-- Selected text --
□ □ □ □

The Bottom Line: I was definitely not a big fan of this book. It has its strong points, but I never really connected to the characters and the story fell flat for me in the middle. If you enjoyed Celia Rees’ previous books, you may really like The Fool’s Girl, so I would suggest giving it a chance. If you like Shakespeare, definitely give it a try, but I would suggest checking it out from the library.
The publisher of this book sent me an advance readers copy for this review. The Fool's Girl will be released in the U.S. on July 20, 2010.
Tuesday, June 22, 2010
Title: This World We Live In
Author: Susan Beth Pfeffer
Level: Young Adult
Location: YA Pfeffer, S.
*Sometimes called The Last Survivors Trilogy, this title follows the events of the companion novels Life As We Knew It and The Dead and the Gone. If you have not read these novels, please stop reading as there are spoilers in this review.
It's been a year since a meteor hit the moon causing the Earth and it's inhabitants to struggle to survive a global catastrophe, massive starvation, floods, tornadoes, climate change, and disasters unimaginable. In this novel, Miranda and her family from Life As We Knew It continue to live as best they can, rationing supplies, scavenging abandoned houses for the things we all take for granted. In a twist of fate, Alex Morales and his sister Julie from The Dead and the Gone become a part of Miranda's life.
This World We Live In Susan Beth Pfeffer Book Trailer - Funny bloopers are a click away
The Bottom Line: While we got to know the characters very well in the first two novels, this addition completes what I feel is an authentic and moving series of books with characters that are unforgettable.
Author: Libba Bray
Location: YA Bray
All 16-year-old Cameron wants is to get through high school—and life in general—with a minimum of effort. It’s not a lot to ask. But that’s before he’s given some bad news: he’s sick and he’s going to die. Which totally sucks. Hope arrives in the winged form of Dulcie, a loopy punk angel/possible hallucination with a bad sugar habit. She tells Cam there is a cure—if he’s willing to go in search of it. With the help of a death-obsessed, video-gaming dwarf and a yard gnome, Cam sets off on the mother of all road trips through a twisted America into the heart of what matters most.
Bottomline: This was an interesting read - a bit of adventure, a bit of fantasy, and a bit of "is this real or is it a dream?". He definitely comes across some interesting things on his road-trip, including: a talking gnome, a cult obsessed with being happy, snowglobes, spring break Party houses, etc etc. I wasn't really liking the story at the beginning, but it pulled me in and I really wanted to know if Cameron would achieve his "quest".
Tuesday, June 15, 2010
Author: Maryrose Wood
Location: J Wood M.
Have you ever watched someone's children who acted like animals? Well Penelope Lumley's charges really do. After being told she is old enough to leave Swansburne Academy for Poor Bright Females Penelope starts her first job (at 15) as a governess. She soon learns the three children were found living in the woods and act like wolves. Not only must she teach them how to dress and speak instead of bark, she must also have them ready to dance and socialize at Lady Constance's first Christmas party . Odd things happen. It seems someone is trying to lure the children into behaving in a way that would send Lady Constance running. Who is trying to sabotage Penelope's efforts with the children? Will she be fired before she can find out and will the children survive without her protection? It is clear Lady Constance has no clue about children and does not wish to form a relationship with them. Lord Ashton is away at his club quite frequently or hunting. (He and Mr. Aldo are the ones who found the children.) Although he does not attend the Christmas party he invites several of his hunting friends from the club. It is unclear exactly what he has been saying about the children to them. There are a few other characters who seem questionable and a few household staff who are Penelope's allies.

□ □ □ □

-- Dataset extract --
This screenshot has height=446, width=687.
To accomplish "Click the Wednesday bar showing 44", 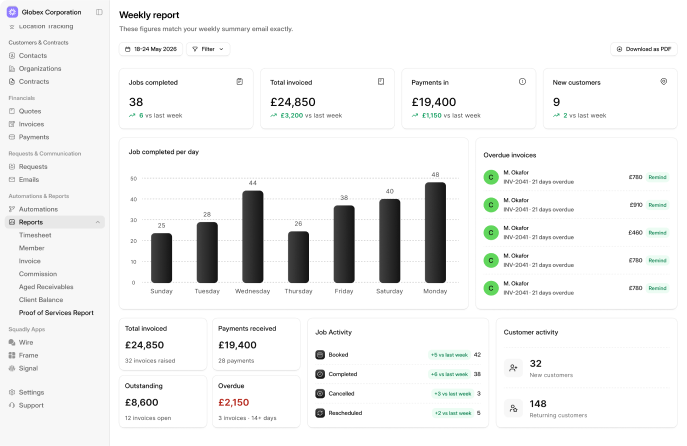I will (253, 237).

□ □ □ □

-- What to work on --
1. Answer these about the book reviews:
(a) On what date will The Fool's Girl be released in the U.S.?
(b) What is the name of Alex Morales's sister?
(c) At what age does Penelope Lumley start her first job as a governess?
2. Resume the book reviews, picking up right after the last sentence shown.

-- Expected outputs --
1.
(a) July 20, 2010
(b) Julie
(c) 15

2.
Bottom Line: I thought this was an enjoyable read and will pick up the next book to find out more answers to the background of the children and Penelope. I also want to learn if my hunches about who is causing trouble are correct. The book is set in a time when carriages are used, but don't let that turn you off. The language isn't old fashioned or hard to understand. There are just enough possible clues and new questions to keep me reading and the story moving along. You may think you have some of the answers! I felt for Penelope and shared her compassion for the children, who are really sweet kids. I too was trying to figure out the answers to the many questions that arise around the party.
Saturday, June 12, 2010
Saturday, June 5, 2010
Author: Richelle Mead
Level: Young Adult
Location: YA Mead
This review may discuss some major plot points from the four previous Vampire Academy books. If you have not yet read Vampire Academy, Frostbite, Shadow Kiss, and Blood Promise, jump ahead to The Bottom Line.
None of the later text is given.